Gdy stadionowy spiker podawał informacje, że Miedź Legnica ma "dzień konia" i strzela gola za golem faworyzowanej Polonii Warszawa, sosnowieccy kibice uwierzyli, że już za chwilę będą cieszyć się z powrotu Zagłębia do futbolowej elity. Wystarczyło tylko szybciej dograć piłkę, dołożyć nogę, celnie strzelić. I wystarczyło zrobić to tylko jeden, jedyny raz! Nawet skromne 1:0 premiowało Zagłębie!
Ale nie, piłkarze z Sosnowca nie lubią prostych rozwiązań. To futbolowi kalamburzyści, którzy pewnie do ostatniej minuty meczu z KSZO, którym zakończą sezon, będą nasłuchiwać wieści z innych stadionów, drżąc, czy aby starczy im punktów i bramek, by po 15 latach wrócić do ekstraklasy. - Jest już tak blisko i jednocześnie tak daleko - wzdychał Dawid Skrzypek. "Dede" pokazał w sobotę, ile są warci dla Zagłębia wychowankowie. W podstawowej jedenastce na boisko wybiegł tylko jeden piłkarz, który uczył się kopać piłkę w Sosnowcu, był nim Adrian Marek. To mało, biorąc pod uwagę, że Zagłębie zawsze szczyciło się pracą z młodzieżą. Ale wróćmy do Skrzypka. To piłkarz, o którym zwykło się mawiać, że ma tylko jedną, prawą nogę... - Tak pewnie myślał też Rafał Lasocki, bo wyraźnie blokował moją prawą stronę. Tymczasem ostatnio częściej gram na lewym skrzydle i czuję się tam coraz pewniej. Uderzyłem po długim rogu, piłka dostała poślizgu na mokrej trawie. Trzeba też umieć zremisować, chociaż przyznam, że gol to małe pocieszenie - mówił.
Bramkę wypracował Krystian Prymula. Piłkarz pozyskany zimą z IV ligi niemieckiej to dziś dla Zagłębia zawodnik bezcenny. Gdy inni tracą głowę lub wiarę, Prymula dociska pedał gazu, rozrywa obronę rywala i pokazuje, że jednak można. Po meczu ze Śląskiem "Primo" był jednak niepocieszony. Szczególnie dlatego, że sędzia nie widział, jak rywal łapał go za koszulkę w polu karnym, a po chwili, gdy kilka metrów dalej, zagarnął piłkę rękę. - Dwa karne, dwa gole... i ten mecz mógł się potoczyć zupełnie inaczej - smucił się trener Robert Moskal.
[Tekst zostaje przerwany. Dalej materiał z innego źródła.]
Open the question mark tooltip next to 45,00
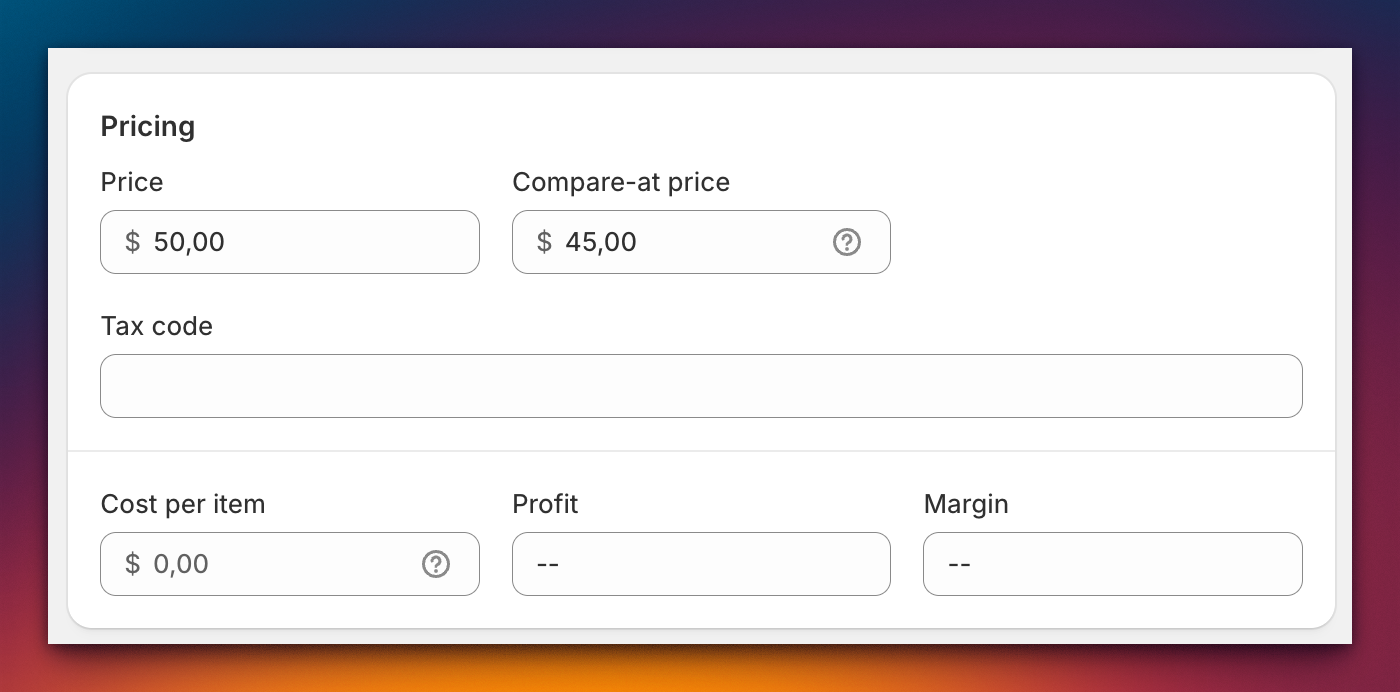This screenshot has height=692, width=1400. [846, 242]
Nie potoczył także dlatego, że graczom Zagłębia trudno poradzić sobie z presją, która pcha ich do ekstraklasy. Piłkarze, którzy na treningach potrafią zagrywać piłkę tak dokładnie, jakby w butach mieli japońskie podzespoły, w czasie spotkania tracą głowę i nawet podanie na dwa, trzy metry jest dla nich zbyt trudne.
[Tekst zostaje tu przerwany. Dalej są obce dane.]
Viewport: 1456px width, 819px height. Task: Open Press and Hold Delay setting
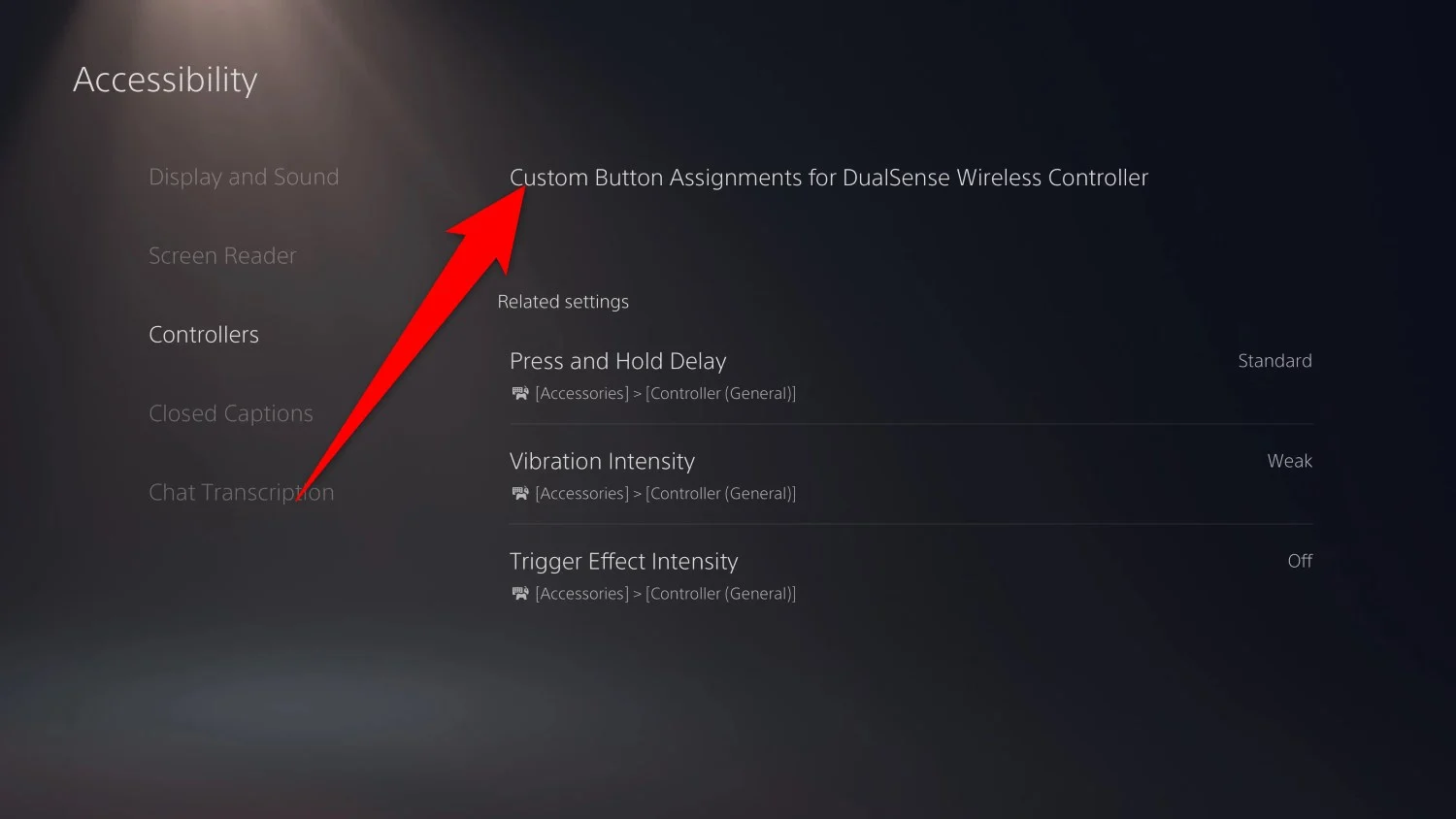point(911,375)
Niestety, ale obolałe ścięgna Achillesa nie pozwalają na swobodną grę Jackowi Berensztajnowi. Mózg drugiej linii sosnowieckiego klubu nie jest ani tak precyzyjny, ani nieobliczalny dla rywala jak przyzwyczaił do tego kibiców. Nawet jego firmowe podania z rzutów rożnych i wolnych nie są już takie groźne. - Zdajemy sobie sprawę, że to jest nasza słabość i szukamy wyjścia z tej sytuacji - zapewnił Moskal, a w tym czasie ambitny Berensztajn dostał w nogę kolejny zastrzyk....
Śląsk potwierdził, że dobre mecze z Polonią Bytom i Jagiellonią to nie był przypadek. - Rozkręcamy się i aż żal, że sezon się kończy - uśmiechał się trener Jan Żurek.
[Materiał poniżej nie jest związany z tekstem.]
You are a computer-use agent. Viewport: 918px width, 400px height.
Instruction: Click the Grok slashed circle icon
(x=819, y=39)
Paweł Kaczorowski, obrońca wrocławskiej drużyny, mimo zdobytego punktu był rozczarowany - Mieliśmy okazje, by podwyższyć prowadzenie i dobić rywala. Z drugiej strony Zagłębie mi zaimponowało. Grali dużo po ziemi, nie tracili głowy w trudnych chwilach. To jedna z lepszych drużyn w drugiej lidze - chwalił.
Zagłębie po zdobyciu wyrównującego gola było nawet bliskie zwycięskiej bramki. Po rzucie rożnym Berensztajna Dzenan Hosić nie trafił jednak czysto w piłkę, stojąc dwa metry przed bramką! W odpowiedzi piłkarze z Wrocławia dwa razy groźnie uderzali z dystansu. - Pierwszą połowę zagraliśmy bez wiary i stąd remis na koniec. Szkoda... Sam mogłem wbić piłkę do pustej bramki, ale niepotrzebnie zrobiłem krok do przodu i piłka przeszła mi za plecami - smucił się Marcin Folc.
- Wygląda na to, że za tydzień znów mamy mecz o wszystko. Tym razem z Jagiellonią - podsumował z ciężkim sercem Skrzypek.
Zagłębie Sosnowiec 1 (0)
Śląsk Wrocław 1 (0)
Bramki: 0:1 Pokorny (63.), 1:1 Skrzypek (79.)
Zagłębie: Pesković - Kłoda, Marek, Hosić, Adżem Ż (74. Lachowski) - Piątkowski Ż (67. Skrzypek), Kościukiewicz, Berensztajn, Mierzejewski (67. Paczkowski) - Prymula, Folc
Śląsk: Janukiewicz - Kaczorowski Ż, Pokorny, Wójcik, Lasocki - Szewczuk Ż, Sztylka, Dudek, Morales (90. Woźniak), Wan (80. Rudolf Ż) - Ulatowski (80. Rusinek)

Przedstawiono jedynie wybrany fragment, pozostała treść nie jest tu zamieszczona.